Source data:

--- START ---

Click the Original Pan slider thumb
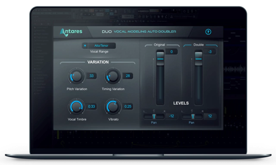Screen dimensions: 276x165 [x=154, y=116]
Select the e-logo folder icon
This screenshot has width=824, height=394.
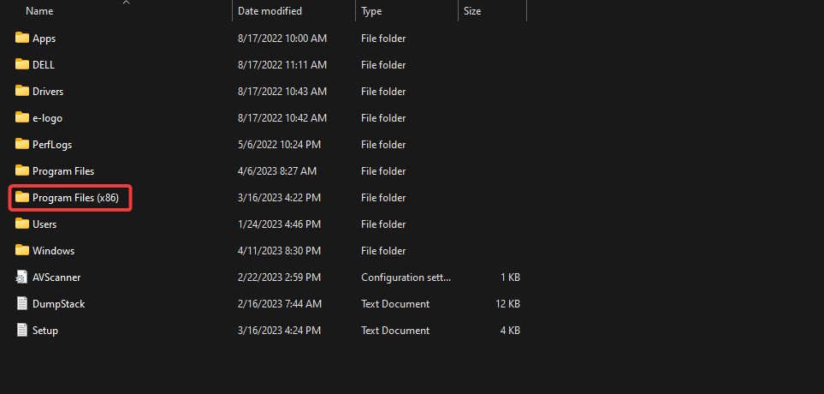(x=22, y=118)
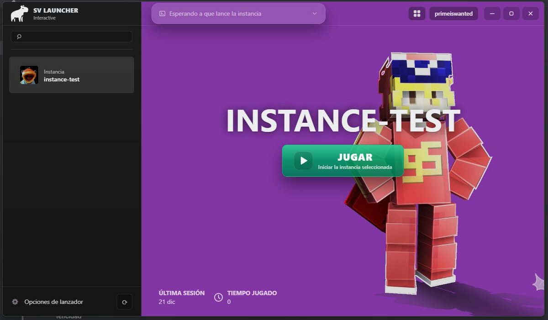This screenshot has width=548, height=320.
Task: Click the refresh icon beside Opciones de lanzador
Action: (124, 302)
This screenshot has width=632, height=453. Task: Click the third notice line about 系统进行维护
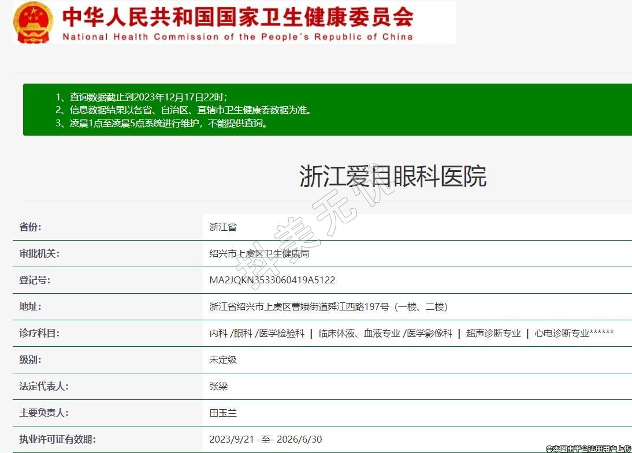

--- END ---

Task requirements: Would you reproduce the lines above exactly, without carrying over the pictures?

Answer below:
Click the Original Pan slider thumb
Screen dimensions: 276x165 [x=154, y=116]
Select the e-logo folder icon
This screenshot has width=824, height=394.
(x=22, y=118)
This screenshot has width=548, height=320.
Task: Click the refresh icon beside Opciones de lanzador
Action: (124, 302)
This screenshot has width=632, height=453. Task: Click the third notice line about 系统进行维护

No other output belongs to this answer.